Activity> Identical copies of all the records below are needed.

#### Records provided

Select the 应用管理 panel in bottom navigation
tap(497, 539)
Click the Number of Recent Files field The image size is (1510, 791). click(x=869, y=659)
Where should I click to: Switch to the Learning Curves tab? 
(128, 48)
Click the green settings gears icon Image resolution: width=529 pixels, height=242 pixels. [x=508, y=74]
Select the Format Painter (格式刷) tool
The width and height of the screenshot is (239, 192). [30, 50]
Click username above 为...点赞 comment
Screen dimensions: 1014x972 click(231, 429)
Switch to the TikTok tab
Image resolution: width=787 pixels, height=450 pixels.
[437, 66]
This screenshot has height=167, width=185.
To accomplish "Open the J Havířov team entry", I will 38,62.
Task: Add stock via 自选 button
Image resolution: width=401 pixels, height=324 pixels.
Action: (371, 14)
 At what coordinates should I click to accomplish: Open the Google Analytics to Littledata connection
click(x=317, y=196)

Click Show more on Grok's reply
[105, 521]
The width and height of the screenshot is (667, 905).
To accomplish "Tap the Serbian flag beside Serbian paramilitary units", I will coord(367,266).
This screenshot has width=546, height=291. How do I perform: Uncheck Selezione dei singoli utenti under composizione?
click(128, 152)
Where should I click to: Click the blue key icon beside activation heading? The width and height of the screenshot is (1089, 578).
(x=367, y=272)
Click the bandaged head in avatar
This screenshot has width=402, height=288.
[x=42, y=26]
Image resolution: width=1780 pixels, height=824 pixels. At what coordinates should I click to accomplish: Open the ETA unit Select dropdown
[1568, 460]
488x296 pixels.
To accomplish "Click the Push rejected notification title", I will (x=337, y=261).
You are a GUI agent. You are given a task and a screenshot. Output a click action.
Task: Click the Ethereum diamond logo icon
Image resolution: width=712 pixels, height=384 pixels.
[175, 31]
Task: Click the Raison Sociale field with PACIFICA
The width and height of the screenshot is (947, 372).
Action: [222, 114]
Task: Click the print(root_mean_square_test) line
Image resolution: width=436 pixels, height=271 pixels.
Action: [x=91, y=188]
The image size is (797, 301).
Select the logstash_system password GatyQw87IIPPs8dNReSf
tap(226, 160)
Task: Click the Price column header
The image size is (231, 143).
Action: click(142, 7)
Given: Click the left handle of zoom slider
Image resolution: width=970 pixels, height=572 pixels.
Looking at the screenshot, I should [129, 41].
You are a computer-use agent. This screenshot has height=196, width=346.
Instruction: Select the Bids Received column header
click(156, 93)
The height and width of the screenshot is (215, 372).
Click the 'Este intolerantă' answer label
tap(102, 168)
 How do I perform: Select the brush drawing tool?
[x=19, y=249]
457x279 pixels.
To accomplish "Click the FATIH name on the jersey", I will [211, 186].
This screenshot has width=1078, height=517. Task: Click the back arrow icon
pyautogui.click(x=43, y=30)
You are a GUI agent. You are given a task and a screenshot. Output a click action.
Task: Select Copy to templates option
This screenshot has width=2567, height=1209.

########

Result of the exercise>
Select the 应用管理 panel in bottom navigation
tap(497, 539)
Click the Number of Recent Files field The image size is (1510, 791). click(x=869, y=659)
Where should I click to: Switch to the Learning Curves tab? 
(128, 48)
Click the green settings gears icon Image resolution: width=529 pixels, height=242 pixels. [x=508, y=74]
Select the Format Painter (格式刷) tool
The width and height of the screenshot is (239, 192). [30, 50]
Click username above 为...点赞 comment
Screen dimensions: 1014x972 click(231, 429)
Switch to the TikTok tab
Image resolution: width=787 pixels, height=450 pixels.
[437, 66]
This screenshot has height=167, width=185.
To accomplish "Open the J Havířov team entry", I will 38,62.
Task: Add stock via 自选 button
Image resolution: width=401 pixels, height=324 pixels.
Action: (371, 14)
 At what coordinates should I click to accomplish: Open the Google Analytics to Littledata connection
click(x=317, y=196)

Click Show more on Grok's reply
[105, 521]
The width and height of the screenshot is (667, 905).
To accomplish "Tap the Serbian flag beside Serbian paramilitary units", I will coord(367,266).
This screenshot has width=546, height=291. How do I perform: Uncheck Selezione dei singoli utenti under composizione?
click(128, 152)
Where should I click to: Click the blue key icon beside activation heading? The width and height of the screenshot is (1089, 578).
(x=367, y=272)
Click the bandaged head in avatar
This screenshot has width=402, height=288.
[x=42, y=26]
Image resolution: width=1780 pixels, height=824 pixels. At what coordinates should I click to accomplish: Open the ETA unit Select dropdown
[1568, 460]
488x296 pixels.
To accomplish "Click the Push rejected notification title", I will (x=337, y=261).
You are a GUI agent. You are given a task and a screenshot. Output a click action.
Task: Click the Ethereum diamond logo icon
Image resolution: width=712 pixels, height=384 pixels.
[175, 31]
Task: Click the Raison Sociale field with PACIFICA
The width and height of the screenshot is (947, 372).
Action: [222, 114]
Task: Click the print(root_mean_square_test) line
Image resolution: width=436 pixels, height=271 pixels.
Action: [x=91, y=188]
The image size is (797, 301).
Select the logstash_system password GatyQw87IIPPs8dNReSf
tap(226, 160)
Task: Click the Price column header
The image size is (231, 143).
Action: click(142, 7)
Given: Click the left handle of zoom slider
Image resolution: width=970 pixels, height=572 pixels.
Looking at the screenshot, I should [129, 41].
You are a computer-use agent. This screenshot has height=196, width=346.
Instruction: Select the Bids Received column header
click(156, 93)
The height and width of the screenshot is (215, 372).
Click the 'Este intolerantă' answer label
tap(102, 168)
 How do I perform: Select the brush drawing tool?
[x=19, y=249]
457x279 pixels.
To accomplish "Click the FATIH name on the jersey", I will [211, 186].
This screenshot has width=1078, height=517. Task: Click the back arrow icon
pyautogui.click(x=43, y=30)
You are a GUI agent. You are given a task and a screenshot. Output a click action.
Task: Select Copy to templates option
This screenshot has width=2567, height=1209.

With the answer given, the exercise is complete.